しかし、国際構造と同様に、大陸諸国、とりわけインドや中国が「アジアの世紀」を実現するための効果的なステップを取ることを妨げている深刻な内部からの挑戦が存在する。中国・インドは、季節的な経済の上昇・下降、市場、投資サイクル、通貨といったことに目を奪われ、貧困と不平等という両国が直面している共通の中心的な課題を見失いがちだ。

これは、アジア経済が直面している難題でもある。アジア経済は、国の内部、国々の間、そして、東南アジア諸国連合(ASEAN)のような繁栄した地域フォーラムの内部にすら存在する格差によって、悪化している。

今世紀の初めの15年でインド国内の不平等は拡大した。経済成長が利したのは、創られた富のほとんどを手にしたトップの1%だけである。世界屈指の金融企業であるクレジットスイスによれば、インド人口のこのトップ1%が、インド全体の私有財産のうち53%以上を保有している。1250万人のトップ1%のなかで、その5分の1にあたる0.2%の人びとだけで、インドの富の40%以上を保有している。

2000年にはトップ1%の富は36.8%だった。『クレジットスイス・グローバル財産データブック2015』によると、2000年には、世界のトップ1%が世界の富の48.7%を保有していたことに比べれば、インドの不平等度は小さかった。しかし、この15年間で、トップ1%の富は16.2%増えて、53%にまでなった。対照的に、世界全体では、トップ1%の富はこの間に1.3%しか増えていない。

世界の全地域を見渡せば、インドの最富裕層1%の富の保有率は世界で最大である。他方で最貧困層はほとんど保有していない。下の50%(6億2500万人)はインドの富の4%しか保有していない。トップ10%だと76%の富を保有しており、人口の大多数には24%しか残されていない。

この数値によって、インドの経済成長はトップ1%をさらに富ませていることがわかる。2000年から2015年の間に生み出された2兆3000億ドルのうち、トップ1%は1兆4000億ドル(61%)を手にし、次の9%の人口が5000億ドル(21%)を手にした。90%は残りの4000億ドル(18%)を手にしたにすぎない。

広がる貧富の格差は、社会・政治の安定にとって脅威となる。インドのような国の内部の格差や、先進的なアジアと発展途上的なアジアとの間の格差が大きく縮まらないかぎり、「アジアの世紀」などありえない。

「アジアの世紀」を目指すということは、アジアの大国が自国やアジア全体における貧困を無視して、むしろ自らを危機にさらすことを意味していた。インドや中国、国際組織と同じように、ノーベル賞受賞者のアマルティア・セン氏やマーサ・ヌスバウム氏、ジョセフ・スティグリッツ氏といったオピニオン・リーダーたちがこの問題に取り組もうとしていた時代があった。

インドや中国における極度の貧困を近い将来になくしていこうという言説は、目に見えるものであり、行動を促すものであった。また、この時代の重要な問題として注目されてもいた。しかし、もはやそんな時代は過ぎた。

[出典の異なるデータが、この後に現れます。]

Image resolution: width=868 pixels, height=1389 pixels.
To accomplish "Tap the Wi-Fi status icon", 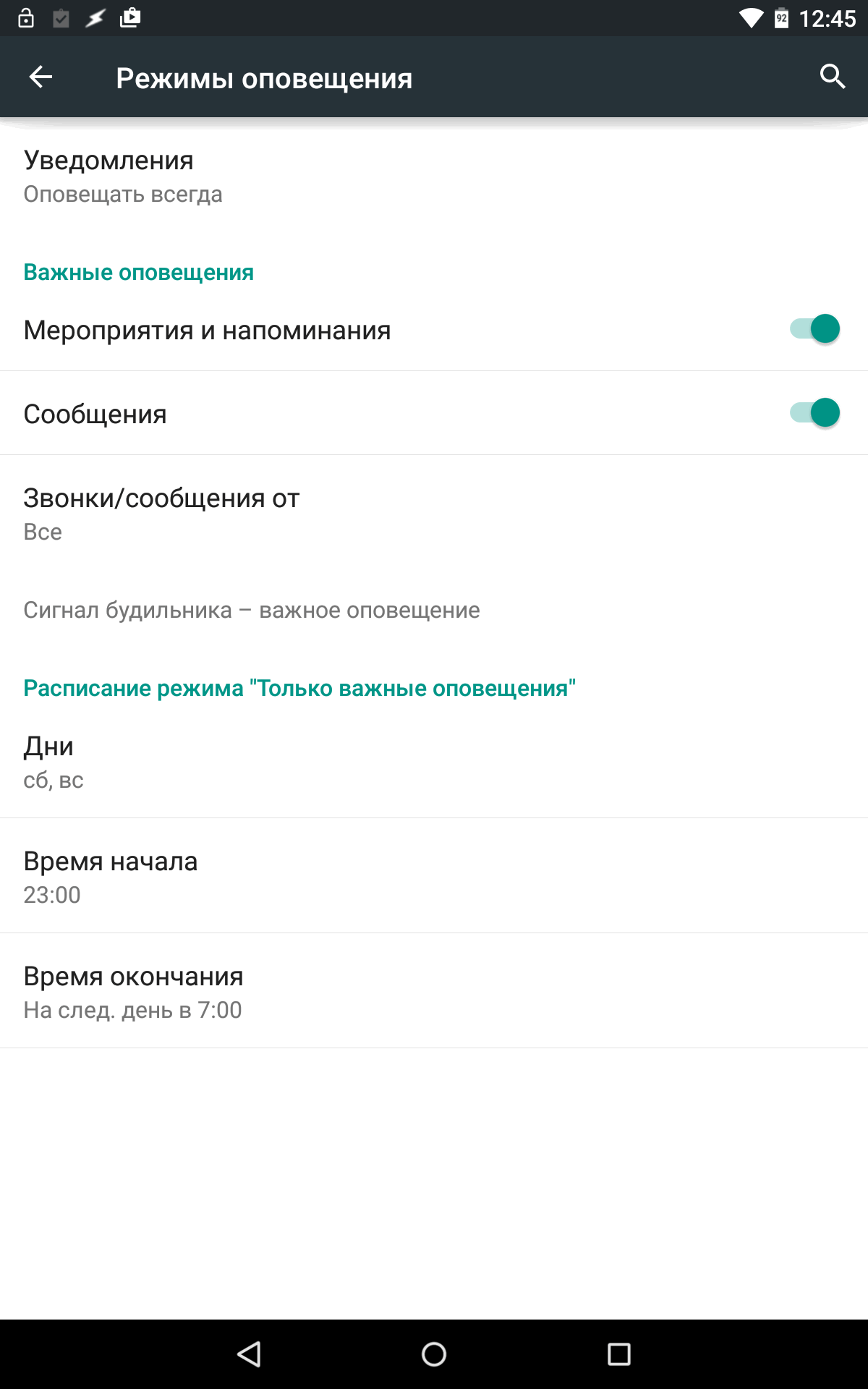I will coord(752,18).
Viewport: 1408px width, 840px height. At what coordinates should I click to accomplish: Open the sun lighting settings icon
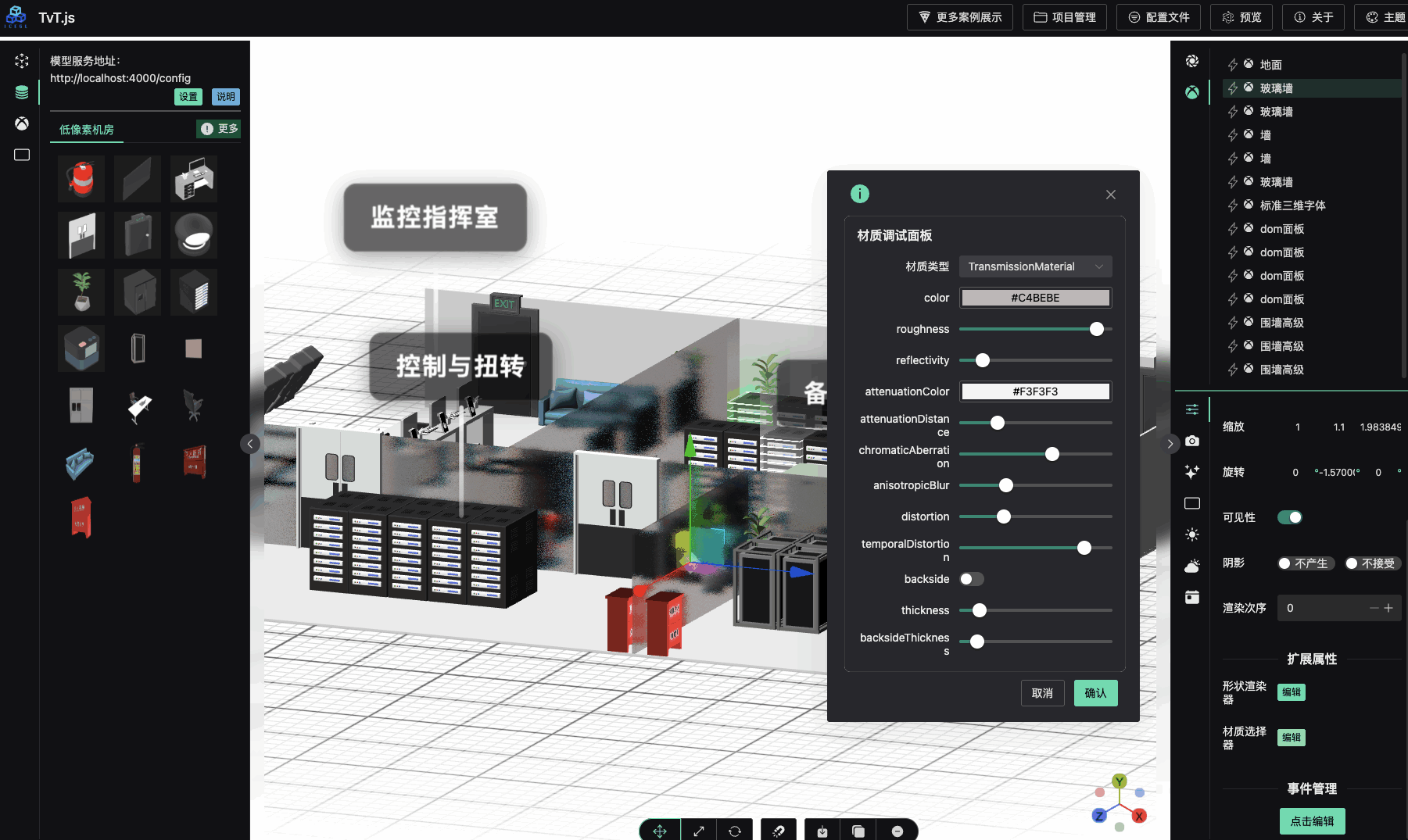1191,534
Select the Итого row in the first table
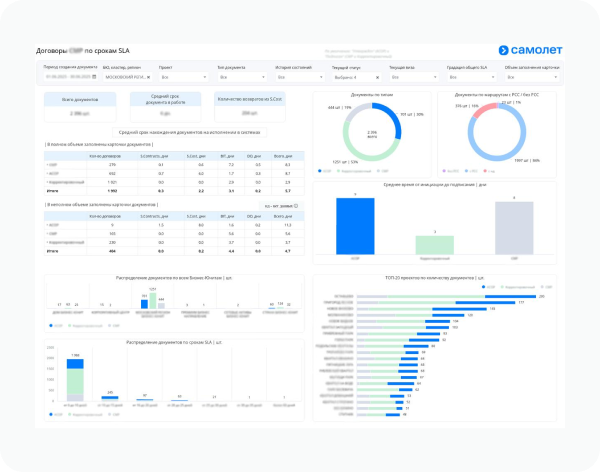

今日、貧困や不平等に対する闘いを維持しようとの空気は存在しない。中印両政府は、発展するアジアの利益のために協力するという新たな可能性を阻害するこの貧困・不平等の問題に対処することが求められている。世界の力の中心を西から東に移すために、インドと中国は手をつなぎ、ともに進まねばならない。そのためには信頼感を増す必要があるが、両国間の不信を解消しようとの最近の取り組みは成功していない。

By The original uploader was Bazonka at English Wikipedia - Image based on File:BlankMap-World6, compact.svg, CC BY-SA 3.0
By The original uploader was Bazonka at English Wikipedia – Image based on File:BlankMap-World6, compact.svg, CC BY-SA 3.0

両国首脳間では友好ムードがあり、相互訪問も成功し、貿易も拡大しているにもかかわらず、緊張関係と相互不信は繰り返し現れており、世界で最も人口の多いこの両国における貧困撲滅に向けた共同の取り組みは進んでいない。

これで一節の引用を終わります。